THINGS TO DO:
1. In the passage on Irish Christmas memories, quote the words starting at "In the Doolan" and ending at "door to door.".
2. List the plants named in the Wren boys' song in the passage on Irish Christmas memories.
3. In the passage on Irish Christmas memories, condense the paragraph beginning "In the Doolan home" into a short list that keeps its main facts.

One advantage of Ballyshannon’s boom status was its two new cinemas. The McGoverns went to the movies later in the day. “On one Christmas Day we went to ‘Saratoga Trunk,’ which starred Gary Cooper and Ingrid Bergman,” he recalled.
But as the youngsters entered their late teens, the Abbey Ballroom was the main attraction.
McGovern recalled also that in the 1950s his mother liked to listen to the queen’s speech on the radio. “My father and I used to ridicule her,” he said.
In the Doolan home, the dinner was for the immediate family. Uncles and aunts visited later in the day. “There was the inevitable sing-song,” he said. When the children were sent to bed, they listened intently to the adult voices coming through the floorboards.
Six decades on, family members still discuss those nights and which of the adults sung what songs.
There was much singing and recitation on Dec. 26, St. Stephen’s Day, when the Wren boys went door to door.
“At 10, 11, 12 years of age, that was the greatest part of it all,” recalled Doolan, who is director of trade relations for Guinness in North America. “Beginning at 5:30 in the morning, it was a long, happy day.
“Though some of the salutations we heard from the windows are not printable,” he added, laughing.
The boys sang: “The wren, the wren, the king of all birds, St. Stephen’s Day, caught in the furze, up in the holly and ivy tree, give us our money, and let us be.”
It was good day also for Fordham in County Galway.
“We happened to be very good singers,” he said. “So we did well. We went to every house in the village.”

Emigration
When McGovern emigrated in the summer of 1960, his mother made him a plum pudding.
He said: “I never saw her again.” She died that October.
“In Irish circles, we had turkey, but no pudding, that was the thing I missed,” he added.
He was unimpressed with the variety sold in tin cans in this country.

Stored data entries:
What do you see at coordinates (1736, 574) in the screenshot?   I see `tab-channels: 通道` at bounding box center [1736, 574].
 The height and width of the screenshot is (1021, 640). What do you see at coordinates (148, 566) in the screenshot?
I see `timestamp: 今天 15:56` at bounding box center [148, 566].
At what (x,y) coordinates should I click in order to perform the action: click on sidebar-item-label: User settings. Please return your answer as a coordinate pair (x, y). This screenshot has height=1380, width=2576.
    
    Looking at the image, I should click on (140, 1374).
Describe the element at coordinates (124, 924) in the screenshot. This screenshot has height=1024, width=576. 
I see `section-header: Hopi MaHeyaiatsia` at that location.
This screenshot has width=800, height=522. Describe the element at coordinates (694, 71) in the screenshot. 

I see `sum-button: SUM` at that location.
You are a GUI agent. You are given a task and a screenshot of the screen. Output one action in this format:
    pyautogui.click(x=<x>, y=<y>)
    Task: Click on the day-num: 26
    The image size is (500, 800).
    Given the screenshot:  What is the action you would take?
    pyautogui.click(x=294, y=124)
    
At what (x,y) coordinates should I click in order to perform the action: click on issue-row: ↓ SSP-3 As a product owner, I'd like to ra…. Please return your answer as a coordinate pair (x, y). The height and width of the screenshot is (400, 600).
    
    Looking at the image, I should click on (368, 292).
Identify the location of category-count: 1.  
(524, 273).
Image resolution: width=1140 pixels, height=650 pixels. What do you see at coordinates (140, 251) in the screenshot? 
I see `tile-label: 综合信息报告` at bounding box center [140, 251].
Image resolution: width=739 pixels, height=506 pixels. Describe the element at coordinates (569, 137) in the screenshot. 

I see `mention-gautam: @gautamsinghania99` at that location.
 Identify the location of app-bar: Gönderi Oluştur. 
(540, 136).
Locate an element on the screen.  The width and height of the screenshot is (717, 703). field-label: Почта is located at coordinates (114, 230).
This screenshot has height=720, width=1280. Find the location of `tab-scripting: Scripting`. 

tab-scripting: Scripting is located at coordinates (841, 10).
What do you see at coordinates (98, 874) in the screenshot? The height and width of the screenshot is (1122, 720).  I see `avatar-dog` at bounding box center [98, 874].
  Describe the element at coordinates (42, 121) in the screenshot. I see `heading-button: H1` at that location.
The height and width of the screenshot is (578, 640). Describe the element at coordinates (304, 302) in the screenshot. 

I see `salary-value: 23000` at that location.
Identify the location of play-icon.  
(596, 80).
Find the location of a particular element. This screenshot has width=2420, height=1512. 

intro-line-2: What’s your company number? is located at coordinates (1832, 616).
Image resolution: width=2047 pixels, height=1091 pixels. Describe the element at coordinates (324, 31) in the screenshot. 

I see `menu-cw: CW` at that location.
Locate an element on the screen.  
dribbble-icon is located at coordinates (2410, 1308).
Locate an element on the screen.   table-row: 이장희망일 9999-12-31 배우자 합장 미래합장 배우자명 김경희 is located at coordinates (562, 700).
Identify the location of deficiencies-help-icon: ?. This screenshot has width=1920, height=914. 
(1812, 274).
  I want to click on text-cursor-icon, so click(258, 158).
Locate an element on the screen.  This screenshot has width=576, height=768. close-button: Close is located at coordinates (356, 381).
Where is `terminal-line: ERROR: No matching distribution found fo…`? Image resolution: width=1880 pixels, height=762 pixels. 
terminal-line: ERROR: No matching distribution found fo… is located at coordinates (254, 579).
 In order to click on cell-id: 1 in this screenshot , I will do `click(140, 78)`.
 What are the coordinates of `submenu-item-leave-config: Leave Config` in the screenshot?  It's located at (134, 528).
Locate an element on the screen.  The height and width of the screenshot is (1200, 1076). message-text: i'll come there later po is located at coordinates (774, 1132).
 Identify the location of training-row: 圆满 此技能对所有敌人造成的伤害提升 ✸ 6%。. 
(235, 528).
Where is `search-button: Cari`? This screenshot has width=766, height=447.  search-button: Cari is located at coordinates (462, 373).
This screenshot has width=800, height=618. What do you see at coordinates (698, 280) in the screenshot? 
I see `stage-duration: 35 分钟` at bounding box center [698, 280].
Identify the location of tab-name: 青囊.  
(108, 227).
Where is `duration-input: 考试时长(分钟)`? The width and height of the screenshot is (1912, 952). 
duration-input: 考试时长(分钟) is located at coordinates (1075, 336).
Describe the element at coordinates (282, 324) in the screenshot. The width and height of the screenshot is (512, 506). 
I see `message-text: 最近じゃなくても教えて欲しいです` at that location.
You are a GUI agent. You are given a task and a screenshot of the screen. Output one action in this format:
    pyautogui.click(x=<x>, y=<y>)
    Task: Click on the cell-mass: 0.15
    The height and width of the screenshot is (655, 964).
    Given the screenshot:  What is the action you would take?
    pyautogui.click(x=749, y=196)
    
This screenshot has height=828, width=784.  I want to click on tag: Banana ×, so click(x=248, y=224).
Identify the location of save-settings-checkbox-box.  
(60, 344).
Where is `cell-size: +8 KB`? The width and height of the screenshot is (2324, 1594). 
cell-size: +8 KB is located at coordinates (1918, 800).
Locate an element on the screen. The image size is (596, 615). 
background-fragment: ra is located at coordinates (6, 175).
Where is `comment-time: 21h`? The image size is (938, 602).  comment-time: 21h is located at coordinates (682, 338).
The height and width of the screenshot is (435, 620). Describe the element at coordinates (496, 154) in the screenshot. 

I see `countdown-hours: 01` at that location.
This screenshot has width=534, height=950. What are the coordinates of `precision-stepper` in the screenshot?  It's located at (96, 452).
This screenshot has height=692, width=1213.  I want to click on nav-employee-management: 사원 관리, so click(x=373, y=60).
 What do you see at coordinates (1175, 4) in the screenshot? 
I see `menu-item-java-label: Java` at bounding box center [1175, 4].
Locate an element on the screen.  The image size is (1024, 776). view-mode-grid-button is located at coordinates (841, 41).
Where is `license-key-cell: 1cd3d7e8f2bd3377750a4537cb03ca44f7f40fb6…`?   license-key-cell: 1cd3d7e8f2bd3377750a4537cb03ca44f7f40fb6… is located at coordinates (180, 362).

RESPONSE LIST:
1.
In the Doolan home, the dinner was for the immediate family. Uncles and aunts visited later in the day. “There was the inevitable sing-song,” he said. When the children were sent to bed, they listened intently to the adult voices coming through the floorboards.
Six decades on, family members still discuss those nights and which of the adults sung what songs.
There was much singing and recitation on Dec. 26, St. Stephen’s Day, when the Wren boys went door to door.

2. furze, holly, ivy

3.
- The Doolan family's dinner was for the immediate family only.
- Uncles and aunts came to visit later in the day.
- There was always a sing-song.
- After the children were sent to bed, they listened closely to the adults' voices through the floorboards.